Araştırmacılar, bu nedenle doğruluk ve sürdürülebilirlik arasında zorunlu bir denge bulunduğuna dikkat çekiyor.
Derinlemesine Sorgular Bir Uçuş Kadar Emisyon Üretebilir
Çalışmanın en çarpıcı bulgularından biri, 600 bin adet derinlemesine soru yanıtlamasının yaklaşık olarak Londra–New York arası bir gidiş-dönüş uçuş kadar karbon emisyonu üretebildiği yönünde. Bu karşılaştırma, büyük ölçekli yapay zeka kullanımlarının iklim üzerindeki etkisini gözler önüne seriyor.

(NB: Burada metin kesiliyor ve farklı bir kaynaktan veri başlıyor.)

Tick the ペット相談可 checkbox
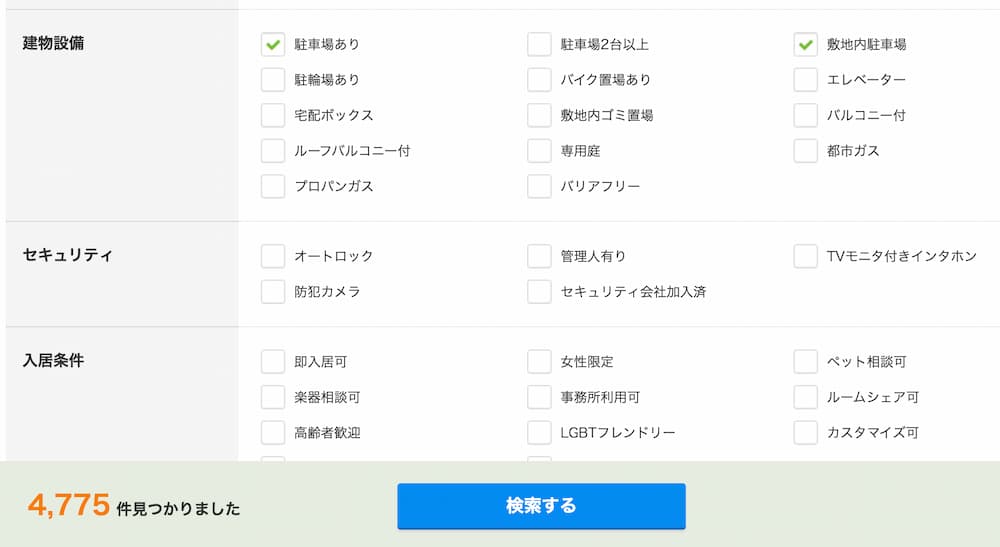1000x547 pixels. click(806, 362)
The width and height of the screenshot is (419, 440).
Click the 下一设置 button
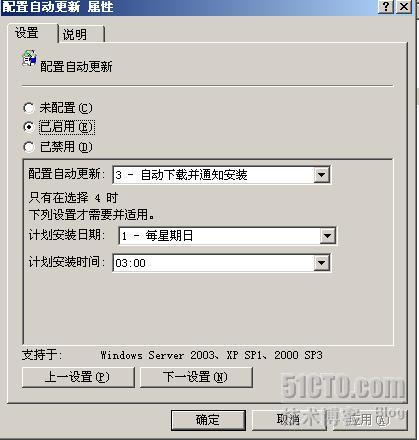point(196,377)
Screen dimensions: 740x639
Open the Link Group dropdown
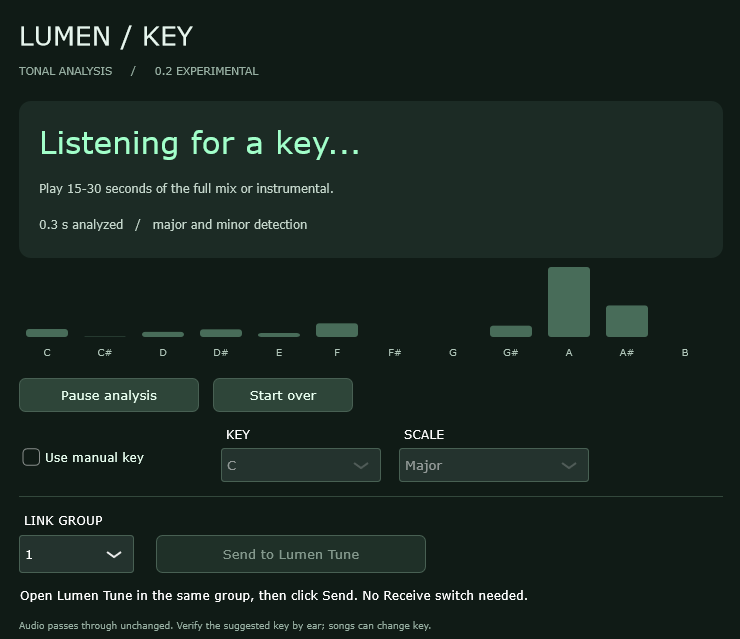76,554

Öte yandan, Alibaba Cloud’un Qwen 2.5 modeli, benzer doğrulukla üç kat fazla sayıda soruya cevap verirken aynı karbon seviyelerinde kalabiliyor. Bu da mühendislik çözümleri ve model verimliliği sayesinde emisyonların azaltılabileceğini gösteriyor.
Kullanıcılar Sorumluluk Almalı
Dr. Dauner’e göre, karbon salımlarını düşürmenin en etkili yolu kullanıcı tercihlerinden geçiyor. Bilinçli bir yapay zeka kullanımı için öneriler şöyle:
- Gereksiz yere karmaşık sorgular yöneltilmemeli.
- Yalın ve net yanıtlar istenmeli.
- Yalnızca gerçekten akıl yürütme gerektiren durumlarda yüksek kapasiteli modeller kullanılmalı.
Bu adımlar, hem bireysel kullanıcıların karbon ayak izini düşürmesini hem de genel yapay zeka altyapısının daha sürdürülebilir hale gelmesini sağlayabilir.
Yapay Zeka Kullananlar Dikkat: Jeton Ayak İzi = Karbon Ayak İzi
Araştırmanın sonunda yer alan bir uyarı oldukça çarpıcı:
“Daha fazla token kullanımı, doğrudan daha fazla karbon salımı anlamına geliyor.“
Bu bilgi, kullanıcıların yapay zeka modelleriyle etkileşim kurarken soru içeriklerini yeniden değerlendirmesi gerektiğine işaret ediyor. Özellikle kurumsal düzeyde yapay zeka sistemlerini kullananların, emisyon hesaplarını bu doğrultuda yapmaları gerektiği vurgulanıyor.